Kâr Amacı Gütmeyen Bir Eğitim Neden Mümkün Olmasın!

Türkiye’de eğitim sistemi önemli ölçüde iktidar politikalarının talepleri doğrultusunda düzenlen bir alan olarak gittikçe işlevselliğini yitiriyor. Bu açıdan kooperatifler söz konusu olduğunda bu alanda faaliyet yürüten ortaklıkların çözüm arayışlarına odaklanmak mümkün görünüyor.

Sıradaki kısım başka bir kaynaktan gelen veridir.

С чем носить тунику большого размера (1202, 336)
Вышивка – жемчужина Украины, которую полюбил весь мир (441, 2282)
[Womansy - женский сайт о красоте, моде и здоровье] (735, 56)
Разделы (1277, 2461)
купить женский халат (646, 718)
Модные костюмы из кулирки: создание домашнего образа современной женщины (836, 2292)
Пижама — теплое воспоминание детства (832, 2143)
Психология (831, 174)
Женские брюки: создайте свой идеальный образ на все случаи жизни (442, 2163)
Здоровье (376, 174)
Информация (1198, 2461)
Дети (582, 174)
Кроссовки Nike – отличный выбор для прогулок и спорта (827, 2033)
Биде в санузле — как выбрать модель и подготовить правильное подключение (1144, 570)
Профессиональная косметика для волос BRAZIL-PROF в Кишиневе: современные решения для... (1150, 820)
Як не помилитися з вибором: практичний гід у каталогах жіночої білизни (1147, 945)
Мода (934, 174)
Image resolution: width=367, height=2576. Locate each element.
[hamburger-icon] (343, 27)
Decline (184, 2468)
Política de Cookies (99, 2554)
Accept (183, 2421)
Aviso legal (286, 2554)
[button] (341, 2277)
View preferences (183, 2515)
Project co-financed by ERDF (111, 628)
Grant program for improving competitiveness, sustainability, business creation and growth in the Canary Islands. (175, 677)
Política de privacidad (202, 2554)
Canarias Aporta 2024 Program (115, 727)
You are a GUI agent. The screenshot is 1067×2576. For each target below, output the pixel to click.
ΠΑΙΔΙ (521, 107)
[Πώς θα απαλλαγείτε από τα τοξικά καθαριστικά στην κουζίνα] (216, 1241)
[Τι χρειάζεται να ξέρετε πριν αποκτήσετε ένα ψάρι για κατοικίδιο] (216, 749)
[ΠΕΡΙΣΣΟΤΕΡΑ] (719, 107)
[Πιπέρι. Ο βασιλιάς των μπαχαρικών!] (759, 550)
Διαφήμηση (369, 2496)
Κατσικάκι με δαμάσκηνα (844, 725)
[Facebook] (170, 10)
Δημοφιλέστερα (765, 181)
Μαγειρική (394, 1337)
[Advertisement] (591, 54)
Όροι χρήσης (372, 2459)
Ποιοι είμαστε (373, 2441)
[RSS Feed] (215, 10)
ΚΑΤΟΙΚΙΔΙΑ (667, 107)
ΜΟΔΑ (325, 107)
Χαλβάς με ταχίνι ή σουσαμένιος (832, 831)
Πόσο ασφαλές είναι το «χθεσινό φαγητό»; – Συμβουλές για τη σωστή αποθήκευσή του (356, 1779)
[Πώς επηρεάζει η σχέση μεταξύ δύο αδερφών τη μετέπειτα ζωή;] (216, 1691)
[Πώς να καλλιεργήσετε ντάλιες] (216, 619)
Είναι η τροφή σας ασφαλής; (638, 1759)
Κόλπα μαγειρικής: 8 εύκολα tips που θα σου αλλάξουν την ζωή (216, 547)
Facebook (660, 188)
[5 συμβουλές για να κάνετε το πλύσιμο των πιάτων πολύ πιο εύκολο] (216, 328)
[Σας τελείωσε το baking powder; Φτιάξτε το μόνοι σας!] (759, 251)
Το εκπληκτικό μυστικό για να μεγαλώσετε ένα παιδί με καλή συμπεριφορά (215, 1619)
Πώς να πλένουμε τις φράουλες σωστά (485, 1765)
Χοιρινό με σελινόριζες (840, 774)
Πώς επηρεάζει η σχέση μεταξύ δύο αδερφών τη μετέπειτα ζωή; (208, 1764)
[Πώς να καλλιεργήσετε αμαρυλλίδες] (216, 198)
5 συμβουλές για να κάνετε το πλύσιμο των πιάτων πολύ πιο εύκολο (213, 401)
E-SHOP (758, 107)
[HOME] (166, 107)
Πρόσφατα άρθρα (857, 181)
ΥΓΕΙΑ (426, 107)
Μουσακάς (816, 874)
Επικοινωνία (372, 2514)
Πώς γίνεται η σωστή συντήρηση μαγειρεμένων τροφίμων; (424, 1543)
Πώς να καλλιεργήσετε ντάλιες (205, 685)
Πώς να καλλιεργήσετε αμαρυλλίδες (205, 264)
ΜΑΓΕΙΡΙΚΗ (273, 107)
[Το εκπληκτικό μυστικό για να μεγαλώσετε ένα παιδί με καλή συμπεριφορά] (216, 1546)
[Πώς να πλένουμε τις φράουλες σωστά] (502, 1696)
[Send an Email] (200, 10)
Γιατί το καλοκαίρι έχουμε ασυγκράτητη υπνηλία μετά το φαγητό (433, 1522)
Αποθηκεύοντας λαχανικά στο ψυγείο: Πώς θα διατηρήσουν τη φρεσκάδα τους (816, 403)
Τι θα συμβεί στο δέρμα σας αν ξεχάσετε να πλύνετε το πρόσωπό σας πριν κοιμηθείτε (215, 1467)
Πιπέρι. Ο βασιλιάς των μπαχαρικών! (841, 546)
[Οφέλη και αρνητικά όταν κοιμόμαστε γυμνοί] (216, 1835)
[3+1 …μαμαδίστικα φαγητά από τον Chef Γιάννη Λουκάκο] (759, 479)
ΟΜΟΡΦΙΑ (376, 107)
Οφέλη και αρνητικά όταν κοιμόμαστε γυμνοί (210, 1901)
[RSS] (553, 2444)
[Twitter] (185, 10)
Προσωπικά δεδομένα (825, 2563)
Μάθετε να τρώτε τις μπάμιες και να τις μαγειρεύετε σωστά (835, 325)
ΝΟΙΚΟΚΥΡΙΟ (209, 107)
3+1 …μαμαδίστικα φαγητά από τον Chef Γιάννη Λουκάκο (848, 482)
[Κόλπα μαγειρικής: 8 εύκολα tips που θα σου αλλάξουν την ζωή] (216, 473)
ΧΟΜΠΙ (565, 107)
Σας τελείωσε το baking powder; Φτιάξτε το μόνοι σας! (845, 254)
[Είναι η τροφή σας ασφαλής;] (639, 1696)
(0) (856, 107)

Sınırlı Sorumlu Başka Bir Okul Mümkün İstanbul Anadolu Eğitim Kooperatifi Yönetim Kurulu üyeleri İpek Yaman, Nazlı Irmak Çiftçi ve Ekim Işık Coşkun Çakır eğitimin serbest piyasanın bir metası haline dönüştüğünü belirterek, eğitim alanındaki kazancın eğitimin niteliğini artırmaya harcanması gerektiğini ifade etti.

Nihat NUYAN

Eğitim alanında kooperatif kurma fikri nasıl ortaya çıktı?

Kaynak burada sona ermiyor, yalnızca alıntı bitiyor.